Figure 3-4   The fundamental product development tasks should be allowed to overlap in time.

Often major product development tasks, or phases, are gated by milestone reviews. This implies that all work must be completed on one phase of the product development before work can start on the next phase. It is not good practice to demand rigid adherence to the gating process. A better approach is to allow some work to begin as soon as the information needed for initiating the task is available. This is called progressive freeze, as discussed in previous  articles, and it adds flexibility to the work that offers benefits that outweigh the small additional risks incurred.

Progressive freeze is practiced by freezing an element of the engineering work, when the risk of freezing the work is acceptable and allowing work on the next phase to begin before the next milestone review. Engineering judgment is used to determine when the risk is acceptable that the continuing work on other elements of the development work won’t change the results of the frozen work element.

A couple of examples help understand the progressive freeze concept. Consider a radio frequency (RF) sensor. Freeze the antenna architecture when the gain, antenna configuration and interfaces are determined; initiate the antenna design in parallel with other subsystem architecture trades. Hold a system design review (SDR) or architecture review, if required, when all subsystem architectures are frozen. Second, consider an infrared sensor. The telescope architecture can be frozen when the aperture size, the form, the optical subsystem f/# and interfaces are determined. The telescope design can then proceed while the focal plane, electronics and cooling architecture trades continue.

There are several benefits from beginning the design early for the RF antenna or the telescope in these two examples. The biggest is the flexibility in scheduling the skilled antenna and telescope designers. Critical skills such as these are often in high demand on several programs. By enabling early starts of the design work involving critical skills it increases the total time period for the design work to be accomplished without impacting the program schedule and helps avoid program delays due to the unavailability of critical skills.

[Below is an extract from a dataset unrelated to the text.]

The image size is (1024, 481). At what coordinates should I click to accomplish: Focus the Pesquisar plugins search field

A second benefit is that progressive freeze facilitates sequencing design decisions throughout a design phase. Product development involves thousands of decisions in each phase of the work. Delaying decisions until just before major design reviews complicates decision management to the point that the quality of the work can be threatened. Making decisions as soon as risk allows spreads the decisions throughout a development phase and makes decision management easier. We will return to this issue in a later chapter where we explore design decision management in more detail.

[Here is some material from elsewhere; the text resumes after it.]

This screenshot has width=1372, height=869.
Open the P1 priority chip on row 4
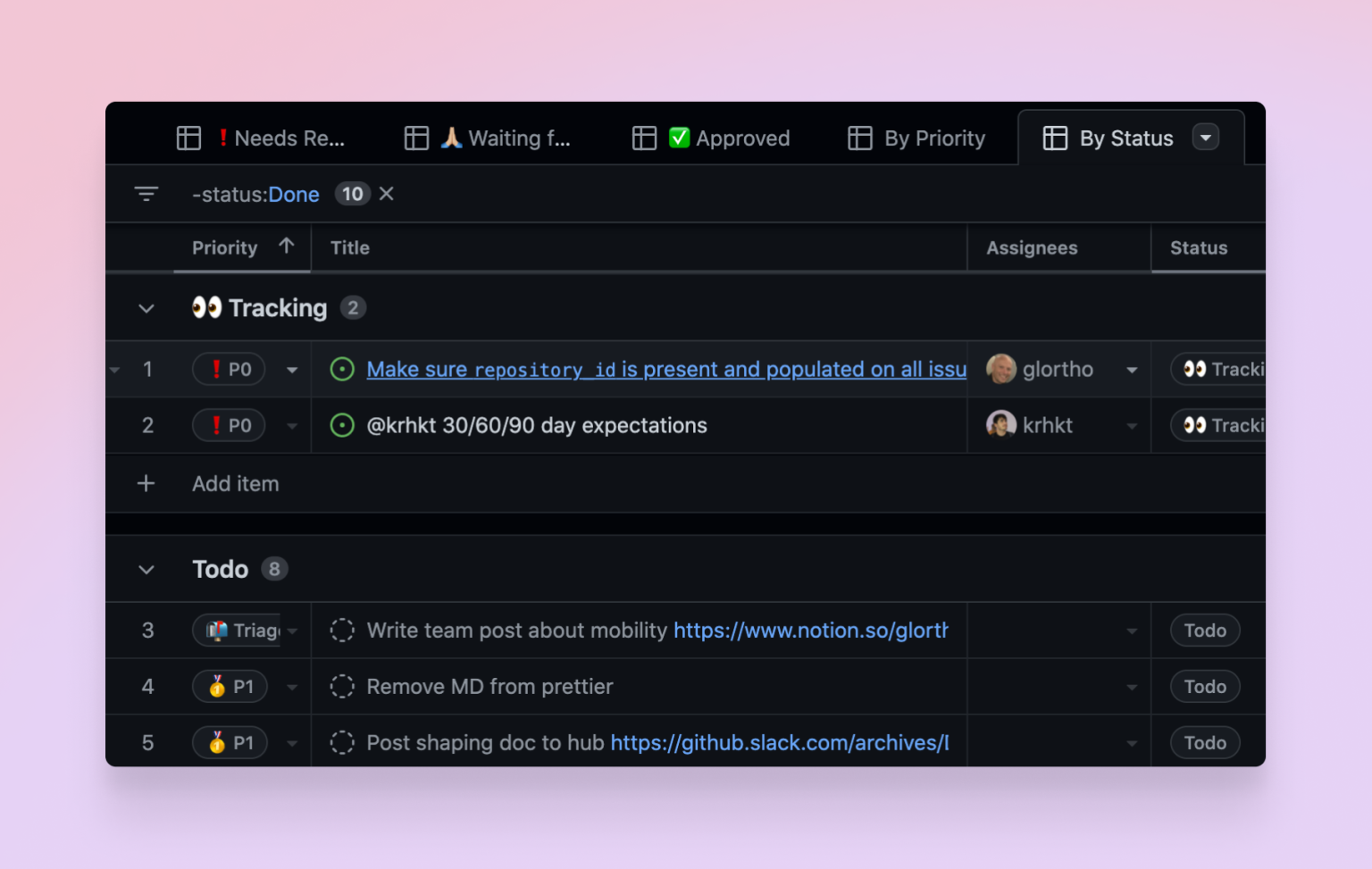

 Another benefit is that should a problem arise in the design that impacts other architecture the architecture changes can be made easily if these trades are still underway. For example, suppose the RF antenna designer discovers that the desired gain margin cannot be achieved within the constraints defined in the architecture trades. If the other trades are still underway it is much easier to decide how to accommodate the problem. It may be that a larger envelope is available or it may be that the lower gain is acceptable with tighter control of noise figure in the amplifier electronics. Finally, allowing more time for the designers to work on a design element may result in a better design. Sometimes engineers need to set work aside for a short period while they mull over a difficult design issue. Sometimes unforeseen difficulties arise in design and having extra time to work out these difficulties helps avoid program delays.